> [Problem to work on]: Reproduce word for word the part of the Sappho 44 text below, starting with "Sappho 44 is" and going on through "supports this attribution.".

-------- Text shown

Sappho 44 is a fragment of a poem by the archaic Greek poet Sappho, which describes the wedding of Hector and Andromache. Preserved on a piece of papyrus found in Egypt, it is the longest of Sappho's surviving fragments, and is written in epic style suiting its subject. The metre is glyconic with double dactylic expansion.

==Preservation==
The poem was preserved on Papyrus Oxyrhynchus 1232, a fragment of papyrus found at Oxyrhynchus in Egypt and first published in 1914, now in the collection of the Bodleian Library at Oxford University. The papyrus dates to the first half of the third century AD. Fragment 44 is the longest piece of Sappho's poetry preserved. A second papyrus, Papyrus Oxyrhynchus 2076, confirms Sappho's authorship, and shows that the poem came at the end of the second book of the Alexandrian edition of her works; a citation in Athenaeus also supports this attribution.

----------------
-------- Data to examine

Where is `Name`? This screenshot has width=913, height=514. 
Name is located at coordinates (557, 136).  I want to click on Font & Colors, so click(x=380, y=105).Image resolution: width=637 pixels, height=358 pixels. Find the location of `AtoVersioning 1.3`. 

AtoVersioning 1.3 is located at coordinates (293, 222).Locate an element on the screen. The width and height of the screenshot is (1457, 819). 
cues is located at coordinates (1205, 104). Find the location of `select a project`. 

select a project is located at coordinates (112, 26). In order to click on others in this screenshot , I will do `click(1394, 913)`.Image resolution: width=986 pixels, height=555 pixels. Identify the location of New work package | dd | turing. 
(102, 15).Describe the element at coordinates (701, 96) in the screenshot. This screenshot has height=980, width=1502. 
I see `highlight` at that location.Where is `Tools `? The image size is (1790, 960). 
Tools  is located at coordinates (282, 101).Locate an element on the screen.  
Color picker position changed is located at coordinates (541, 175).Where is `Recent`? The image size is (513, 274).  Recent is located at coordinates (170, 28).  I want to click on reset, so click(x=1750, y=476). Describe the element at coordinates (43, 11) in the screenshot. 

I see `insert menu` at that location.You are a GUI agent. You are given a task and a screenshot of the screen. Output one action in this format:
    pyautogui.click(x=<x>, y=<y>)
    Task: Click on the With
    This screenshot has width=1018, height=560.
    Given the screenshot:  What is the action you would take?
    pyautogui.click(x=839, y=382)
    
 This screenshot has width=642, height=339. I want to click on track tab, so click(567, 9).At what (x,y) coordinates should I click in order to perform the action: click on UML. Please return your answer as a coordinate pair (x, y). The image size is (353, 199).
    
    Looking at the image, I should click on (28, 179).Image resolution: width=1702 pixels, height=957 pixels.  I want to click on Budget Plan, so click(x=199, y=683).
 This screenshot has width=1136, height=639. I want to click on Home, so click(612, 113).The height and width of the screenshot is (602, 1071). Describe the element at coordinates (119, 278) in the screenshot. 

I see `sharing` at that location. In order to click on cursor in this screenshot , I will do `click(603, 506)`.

----------------

> [Solution for this exercise]:
Sappho 44 is a fragment of a poem by the archaic Greek poet Sappho, which describes the wedding of Hector and Andromache. Preserved on a piece of papyrus found in Egypt, it is the longest of Sappho's surviving fragments, and is written in epic style suiting its subject. The metre is glyconic with double dactylic expansion.

==Preservation==
The poem was preserved on Papyrus Oxyrhynchus 1232, a fragment of papyrus found at Oxyrhynchus in Egypt and first published in 1914, now in the collection of the Bodleian Library at Oxford University. The papyrus dates to the first half of the third century AD. Fragment 44 is the longest piece of Sappho's poetry preserved. A second papyrus, Papyrus Oxyrhynchus 2076, confirms Sappho's authorship, and shows that the poem came at the end of the second book of the Alexandrian edition of her works; a citation in Athenaeus also supports this attribution.